## SHORT TASK
Copy all of the entries below word for word, keeping every line the same.

## RECORDS SHOWN
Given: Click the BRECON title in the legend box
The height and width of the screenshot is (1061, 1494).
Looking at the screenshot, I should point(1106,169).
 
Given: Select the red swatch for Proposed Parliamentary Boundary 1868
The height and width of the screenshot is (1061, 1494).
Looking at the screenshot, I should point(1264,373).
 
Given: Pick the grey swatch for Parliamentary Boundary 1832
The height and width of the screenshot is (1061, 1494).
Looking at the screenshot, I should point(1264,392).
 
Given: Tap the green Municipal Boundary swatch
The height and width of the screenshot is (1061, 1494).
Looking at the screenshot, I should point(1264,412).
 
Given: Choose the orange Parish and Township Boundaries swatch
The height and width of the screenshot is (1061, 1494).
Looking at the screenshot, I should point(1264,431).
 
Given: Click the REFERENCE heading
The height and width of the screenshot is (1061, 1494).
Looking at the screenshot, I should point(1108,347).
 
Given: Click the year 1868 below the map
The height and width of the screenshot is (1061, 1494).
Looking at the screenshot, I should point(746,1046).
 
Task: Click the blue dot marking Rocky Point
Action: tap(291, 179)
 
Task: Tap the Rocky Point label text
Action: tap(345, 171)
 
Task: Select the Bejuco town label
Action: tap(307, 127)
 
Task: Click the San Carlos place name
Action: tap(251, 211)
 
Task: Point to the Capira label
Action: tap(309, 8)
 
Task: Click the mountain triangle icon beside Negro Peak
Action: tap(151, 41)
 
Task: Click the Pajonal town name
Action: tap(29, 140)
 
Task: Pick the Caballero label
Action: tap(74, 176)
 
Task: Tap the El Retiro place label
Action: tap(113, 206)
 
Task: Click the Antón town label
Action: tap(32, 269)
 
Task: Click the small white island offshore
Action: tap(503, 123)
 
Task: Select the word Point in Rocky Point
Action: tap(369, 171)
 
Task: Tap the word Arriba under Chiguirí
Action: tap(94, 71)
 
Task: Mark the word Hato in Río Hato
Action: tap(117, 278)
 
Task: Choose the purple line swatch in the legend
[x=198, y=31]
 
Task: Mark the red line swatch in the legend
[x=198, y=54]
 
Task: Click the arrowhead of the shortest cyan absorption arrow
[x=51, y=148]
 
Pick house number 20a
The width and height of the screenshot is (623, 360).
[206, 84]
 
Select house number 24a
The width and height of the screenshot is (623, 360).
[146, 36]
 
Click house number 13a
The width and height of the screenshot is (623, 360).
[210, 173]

## CORRECT OUTPUT
Given: Click the BRECON title in the legend box
The height and width of the screenshot is (1061, 1494).
Looking at the screenshot, I should point(1106,169).
 
Given: Select the red swatch for Proposed Parliamentary Boundary 1868
The height and width of the screenshot is (1061, 1494).
Looking at the screenshot, I should point(1264,373).
 
Given: Pick the grey swatch for Parliamentary Boundary 1832
The height and width of the screenshot is (1061, 1494).
Looking at the screenshot, I should point(1264,392).
 
Given: Tap the green Municipal Boundary swatch
The height and width of the screenshot is (1061, 1494).
Looking at the screenshot, I should point(1264,412).
 
Given: Choose the orange Parish and Township Boundaries swatch
The height and width of the screenshot is (1061, 1494).
Looking at the screenshot, I should point(1264,431).
 
Given: Click the REFERENCE heading
The height and width of the screenshot is (1061, 1494).
Looking at the screenshot, I should point(1108,347).
 
Given: Click the year 1868 below the map
The height and width of the screenshot is (1061, 1494).
Looking at the screenshot, I should point(746,1046).
 
Task: Click the blue dot marking Rocky Point
Action: tap(291, 179)
 
Task: Tap the Rocky Point label text
Action: tap(345, 171)
 
Task: Select the Bejuco town label
Action: tap(307, 127)
 
Task: Click the San Carlos place name
Action: tap(251, 211)
 
Task: Point to the Capira label
Action: tap(309, 8)
 
Task: Click the mountain triangle icon beside Negro Peak
Action: tap(151, 41)
 
Task: Click the Pajonal town name
Action: tap(29, 140)
 
Task: Pick the Caballero label
Action: tap(74, 176)
 
Task: Tap the El Retiro place label
Action: tap(113, 206)
 
Task: Click the Antón town label
Action: tap(32, 269)
 
Task: Click the small white island offshore
Action: tap(503, 123)
 
Task: Select the word Point in Rocky Point
Action: tap(369, 171)
 
Task: Tap the word Arriba under Chiguirí
Action: tap(94, 71)
 
Task: Mark the word Hato in Río Hato
Action: tap(117, 278)
 
Task: Choose the purple line swatch in the legend
[x=198, y=31]
 
Task: Mark the red line swatch in the legend
[x=198, y=54]
 
Task: Click the arrowhead of the shortest cyan absorption arrow
[x=51, y=148]
 
Pick house number 20a
The width and height of the screenshot is (623, 360).
[206, 84]
 
Select house number 24a
The width and height of the screenshot is (623, 360).
[146, 36]
 
Click house number 13a
The width and height of the screenshot is (623, 360).
[210, 173]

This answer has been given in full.